Eval System¶
The Factory uses a three-tier composite scoring system to measure every change objectively. No change is kept without a measured improvement.
Three Tiers¶
Tier 1: Hygiene (6 dimensions)¶
Auto-detected from project tooling. These measure basic code quality:
| Dimension | What it checks | How |
|---|---|---|
tests |
Test suite passes | Runs detected test command |
lint |
No lint errors | Runs detected linter (ruff, eslint, etc.) |
type_check |
Type checking passes | Runs mypy, pyright, tsc, etc. |
coverage |
Test coverage level | Parses coverage reports |
guard_patterns |
Guard rules respected | Checks scope, immutability rules |
config_parser |
factory.md is valid |
Validates configuration |
Implementation: factory/eval/hygiene.py
Tier 2: Growth (5 dimensions)¶
Computed by the factory itself. These measure whether the project is actually evolving:
| Dimension | What it measures | Weight |
|---|---|---|
capability_surface |
Modules, public functions, entry points | 0.28 |
experiment_diversity |
Variety of hypothesis categories attempted | 0.22 |
observability |
Logging, error handling, monitoring | 0.20 |
research_grounding |
Changes informed by research (archive, papers) | 0.16 |
factory_effectiveness |
Keep rate, score trajectory | 0.14 |
Implementation: factory/eval/growth.py
Tier 3: Project Eval (user-defined)¶
Custom dimensions for domain-specific metrics. Defined in factory.md:
## Project Eval
- name: benchmark_accuracy
command: python eval/benchmark.py
parse: json
weight: 0.6
timeout: 300
- name: inference_latency
command: python eval/latency.py
parse: exit_code
weight: 0.4
Each command must output either:
- json: {"score": 0.0-1.0} to stdout (optionally {"score": 0.85, "details": "..."})
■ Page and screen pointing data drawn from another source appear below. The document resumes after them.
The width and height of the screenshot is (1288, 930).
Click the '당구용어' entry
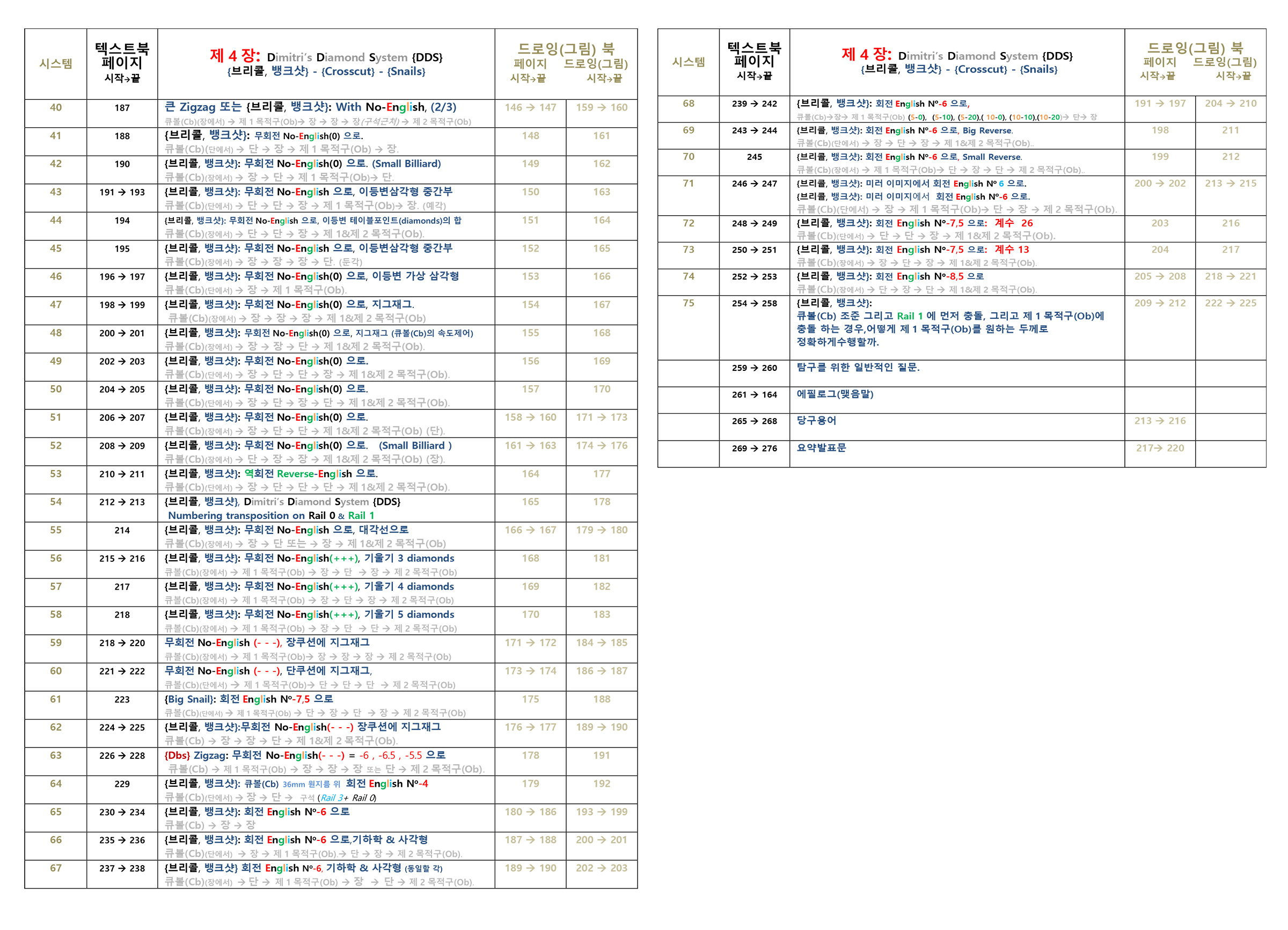click(816, 421)
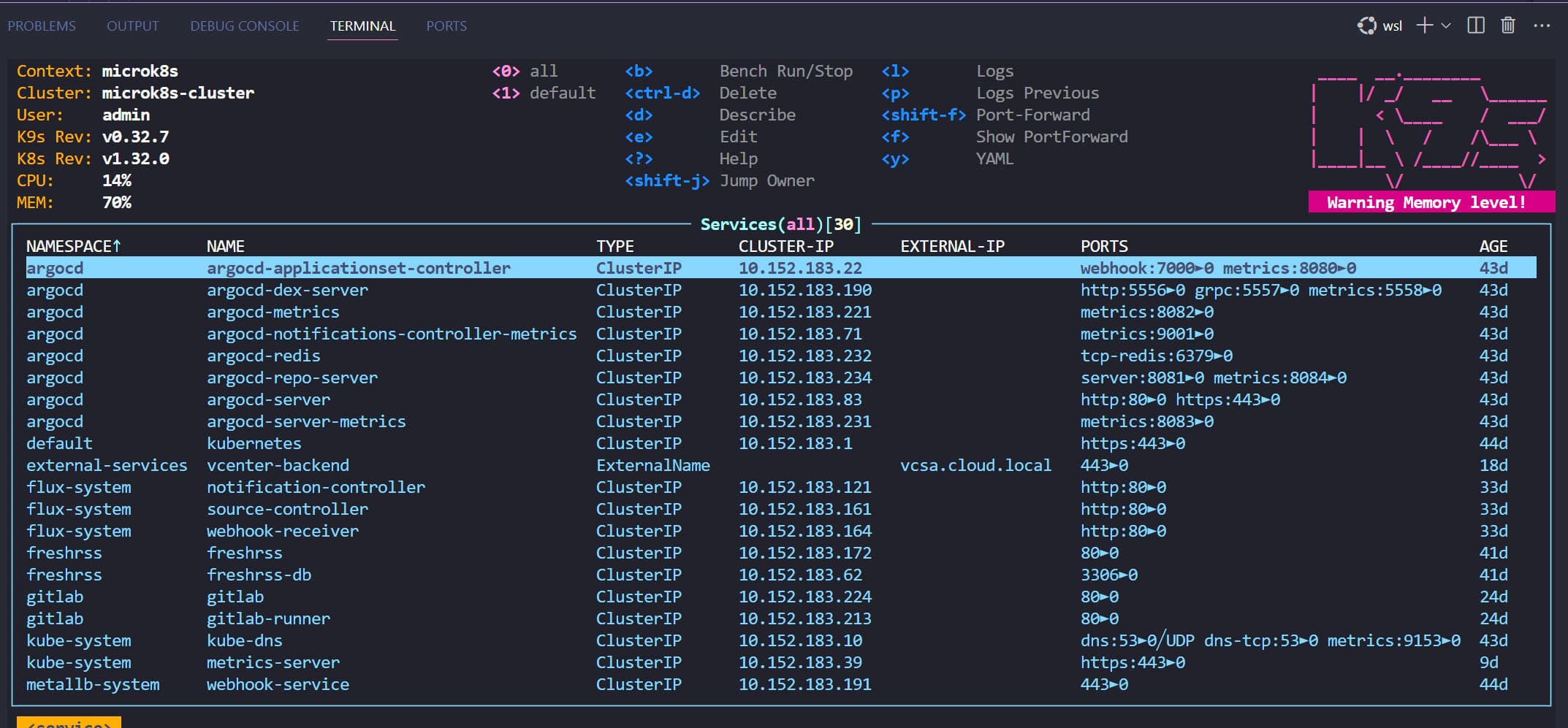Open the launch profile dropdown chevron

click(1446, 26)
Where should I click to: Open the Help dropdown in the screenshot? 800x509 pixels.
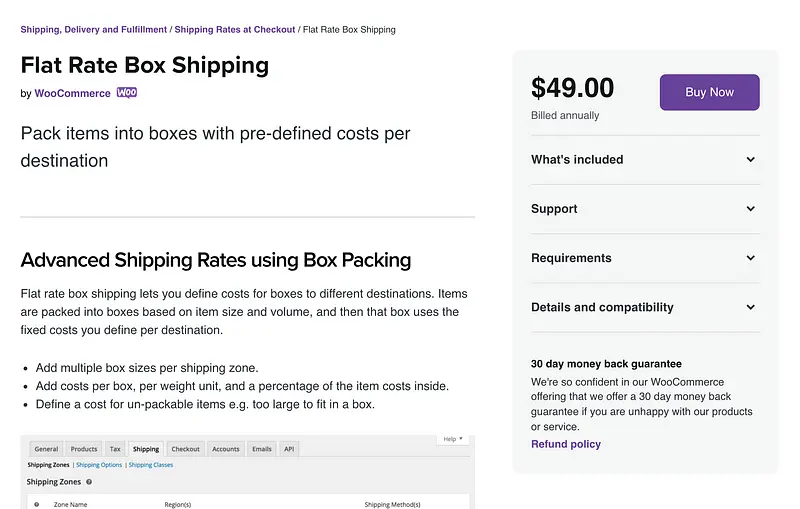(x=453, y=439)
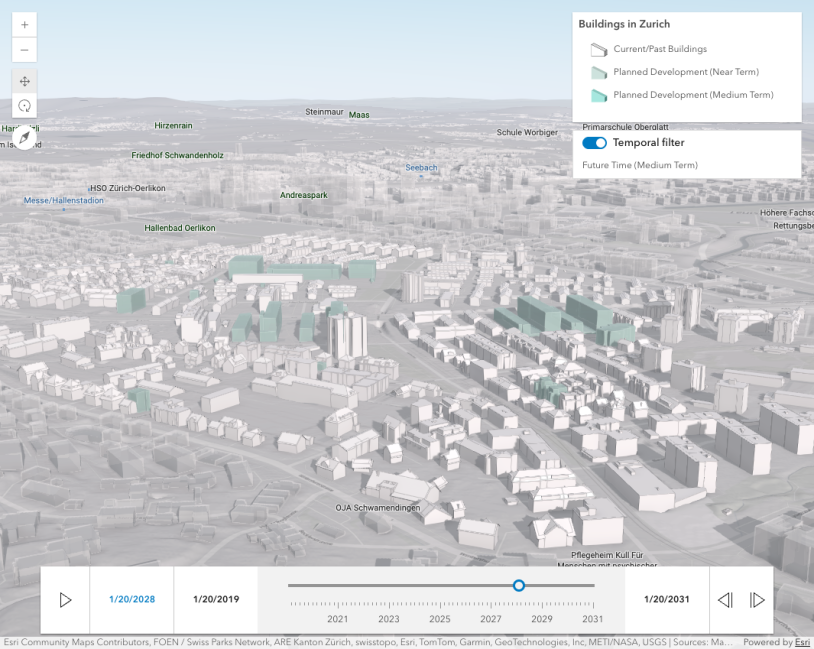Zoom in on the 3D scene
The height and width of the screenshot is (649, 814).
[24, 24]
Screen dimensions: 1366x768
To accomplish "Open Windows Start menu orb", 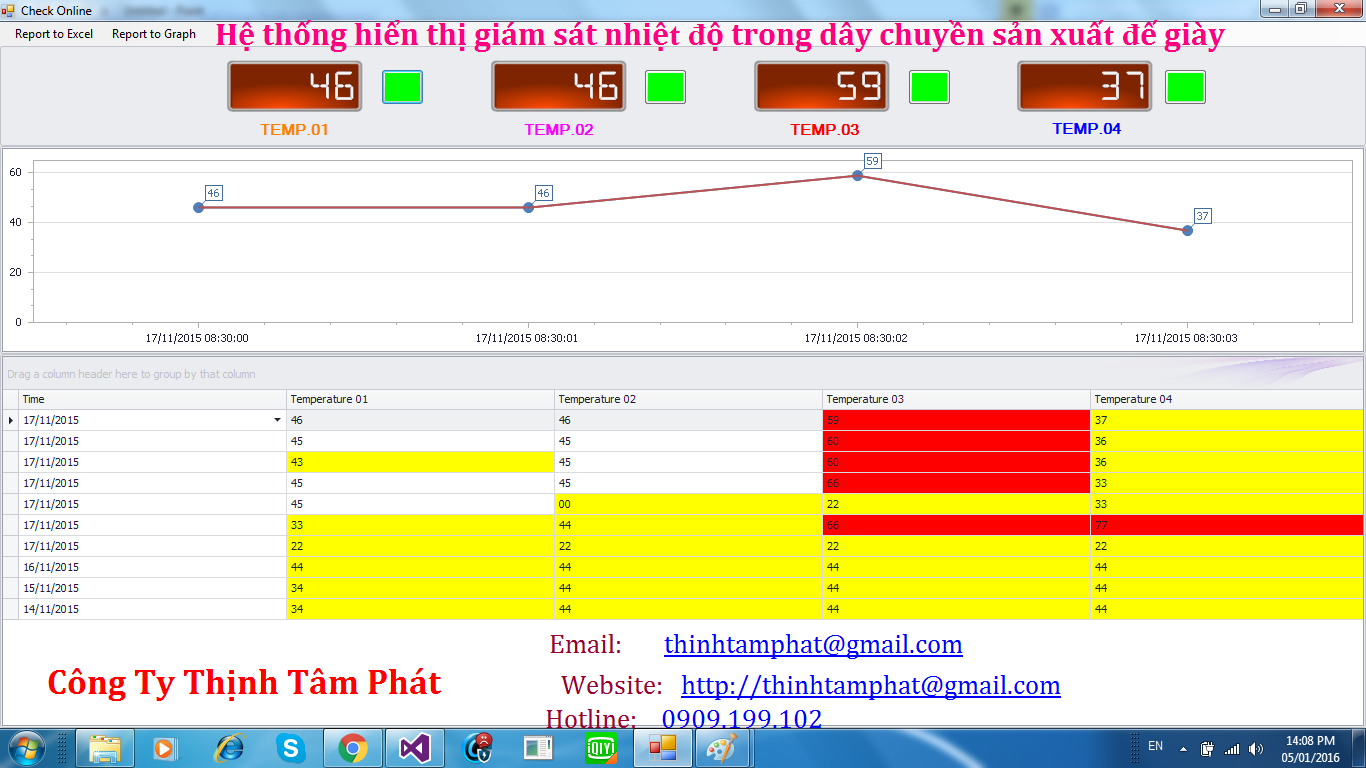I will [x=25, y=748].
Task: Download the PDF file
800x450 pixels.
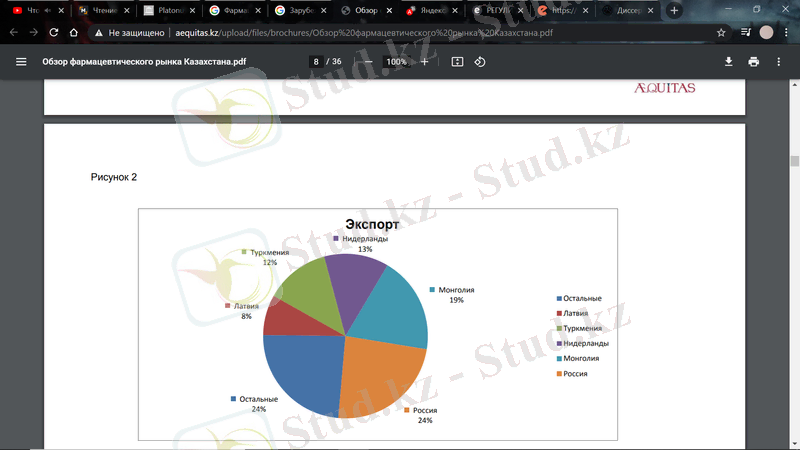Action: click(x=729, y=61)
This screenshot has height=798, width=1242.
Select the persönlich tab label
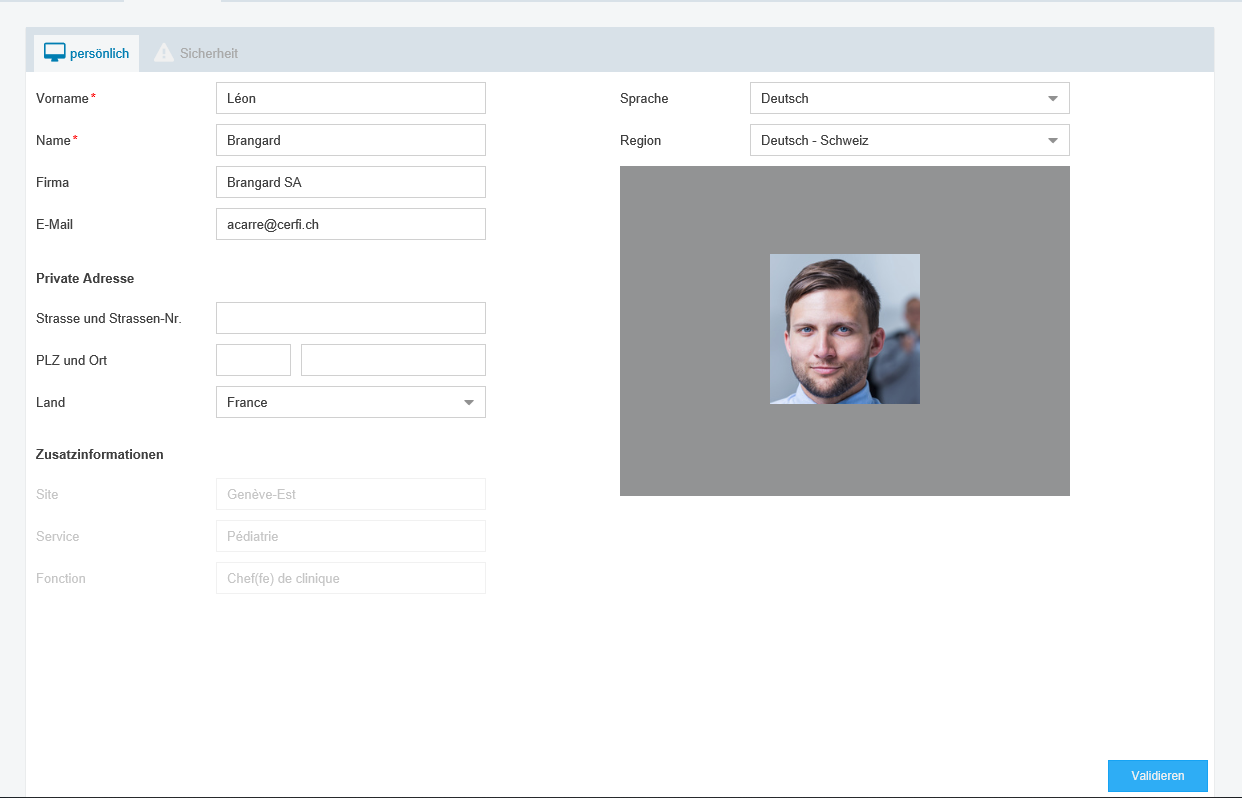[x=99, y=54]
- exit_code: Exit 0 for pass (score 1.0), non-zero for fail (score 0.0)
Weight Distribution¶
| Scenario | Hygiene | Growth | Project |
|---|---|---|---|
| No project eval (default) | 50% | 50% | — |
| With project eval (default) | 30% | 20% | 50% |
Custom (via ## Eval Weights) |
Configurable | Configurable | Configurable |
Configure in factory.md:
Scoring¶
The composite score is computed by factory/eval/scorer.py:
- Each dimension produces a score (0.0 to 1.0) and a weight
- Within each tier, scores are weighted and normalized
- Tiers are combined using the weight distribution above
- Guard violations force the composite to fail regardless of score
- The threshold (default 0.8) determines keep/revert
Guards¶
Guard rules are inviolable constraints checked via factory/eval/guards.py:
- Scope guard: Changes must be within
## Scope / Modifiablepatterns - Eval immutability: The eval system itself cannot be modified by experiments
Guard failures override eval scores — a failing guard means mandatory revert.
Precheck Gate¶
factory precheck runs 4 non-overridable checks before any keep/revert decision:
- Score direction — score must not regress and must meet threshold
- Scope — guard check must pass
- Anti-pattern — hypothesis must not be >60% similar to a previously reverted one
- Smoke test — if configured in
factory.md, the smoke test command must pass
The CEO cannot override a failed precheck.
factory precheck ~/my-project \
--score-before 0.7 \
--score-after 0.85 \
--hypothesis "add structured logging" \
--baseline abc123
Research Mode Interaction¶
In research mode, the eval system works differently. The research target metric is the primary signal — hygiene scores serve as a hard gate but don't drive the keep/revert decision.
Decision hierarchy¶
- Hygiene gate — any regression in tests, lint, or type_check forces an automatic revert, regardless of metric improvement
- Monotonic improvement — the research target metric must be
>= previous_best. If the metric regresses below the highest value achieved in any prior run, the experiment is reverted. The metric ratchets forward — it can never go backward. - Leakage guard — if ground truth contamination is detected, the experiment is reverted
- Precheck — standard precheck (scope, anti-pattern, smoke test) still applies
Leakage guards for fixed surfaces¶
Research mode defines fixed surfaces — ground truth data, eval scripts, and test fixtures that must never be modified or leaked into hypotheses. Three layers of protection:
| Guard | What it detects | Risk level |
|---|---|---|
| Token overlap | Distinctive tokens from fixed surfaces appearing in hypothesis/diff text (Jaccard similarity) | low–medium |
| Negation hints | Patterns like "do NOT use X" where X appears in ground truth — encoding answers by exclusion | high |
| Specific values | Numeric literals or quoted strings extracted from fixed surfaces appearing in hypothesis text | medium |
Leakage checks run at three hard gates:
- Strategy review — CEO scans each hypothesis before approving
- Builder review — CEO scans the PR diff after implementation
- Precheck — automated guard check before keep/revert
A medium or high leakage risk triggers an automatic redirect (at Strategy/Builder) or revert (at Precheck).
Monotonic improvement policy¶
The research target metric must satisfy metric_after >= previous_best for every accepted experiment. This prevents:
- Oscillation between local optima
- Aggregate regression from individually plausible changes
- "Two steps forward, one step back" patterns
If a change improves the metric on some instances but regresses on others, the aggregate must still be at or above the previous best. The CEO cannot override a monotonic improvement violation.